ABOUT THIS TASK:
Using the entries that follow, write out the line containing "Open the 刀剣男士", the line containing "Task: Click the code minimap preview", and every line between them, exactly and nothing else.

=-=-=-=-=

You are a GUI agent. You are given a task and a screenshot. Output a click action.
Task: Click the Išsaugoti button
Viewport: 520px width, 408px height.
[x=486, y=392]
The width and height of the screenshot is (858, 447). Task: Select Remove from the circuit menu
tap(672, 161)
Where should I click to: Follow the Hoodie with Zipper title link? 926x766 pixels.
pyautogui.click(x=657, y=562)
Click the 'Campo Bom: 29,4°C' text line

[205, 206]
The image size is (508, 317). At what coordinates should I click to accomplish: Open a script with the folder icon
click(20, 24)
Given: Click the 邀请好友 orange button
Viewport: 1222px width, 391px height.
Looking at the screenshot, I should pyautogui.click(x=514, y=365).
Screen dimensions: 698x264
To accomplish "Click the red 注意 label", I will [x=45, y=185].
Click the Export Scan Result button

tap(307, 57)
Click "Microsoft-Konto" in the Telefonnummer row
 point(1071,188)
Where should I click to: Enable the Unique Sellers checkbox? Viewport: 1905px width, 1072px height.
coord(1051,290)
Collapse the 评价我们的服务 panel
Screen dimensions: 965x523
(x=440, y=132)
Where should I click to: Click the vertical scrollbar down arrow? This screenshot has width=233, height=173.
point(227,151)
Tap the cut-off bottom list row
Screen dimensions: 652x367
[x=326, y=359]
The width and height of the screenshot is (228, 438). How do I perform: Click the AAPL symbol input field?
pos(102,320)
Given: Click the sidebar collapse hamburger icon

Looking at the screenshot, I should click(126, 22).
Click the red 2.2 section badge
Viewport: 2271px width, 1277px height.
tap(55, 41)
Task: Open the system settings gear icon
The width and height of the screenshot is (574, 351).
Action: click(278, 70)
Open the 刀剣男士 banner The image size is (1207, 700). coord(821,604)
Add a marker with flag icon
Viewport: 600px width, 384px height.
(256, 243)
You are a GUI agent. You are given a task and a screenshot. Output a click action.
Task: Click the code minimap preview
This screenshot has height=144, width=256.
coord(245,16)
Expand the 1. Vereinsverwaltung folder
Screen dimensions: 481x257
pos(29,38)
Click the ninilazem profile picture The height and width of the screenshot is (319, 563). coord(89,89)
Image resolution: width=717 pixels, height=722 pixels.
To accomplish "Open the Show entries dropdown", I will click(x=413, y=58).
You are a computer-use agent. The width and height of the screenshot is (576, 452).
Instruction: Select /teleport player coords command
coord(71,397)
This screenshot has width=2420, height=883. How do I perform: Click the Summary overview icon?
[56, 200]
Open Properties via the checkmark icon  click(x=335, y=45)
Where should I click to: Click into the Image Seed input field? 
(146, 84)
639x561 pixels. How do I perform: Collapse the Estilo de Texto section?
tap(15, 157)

=-=-=-=-=

SOLUTION FOR THIS EXERCISE:
Open the 刀剣男士 banner The image size is (1207, 700). coord(821,604)
Add a marker with flag icon
Viewport: 600px width, 384px height.
(256, 243)
You are a GUI agent. You are given a task and a screenshot. Output a click action.
Task: Click the code minimap preview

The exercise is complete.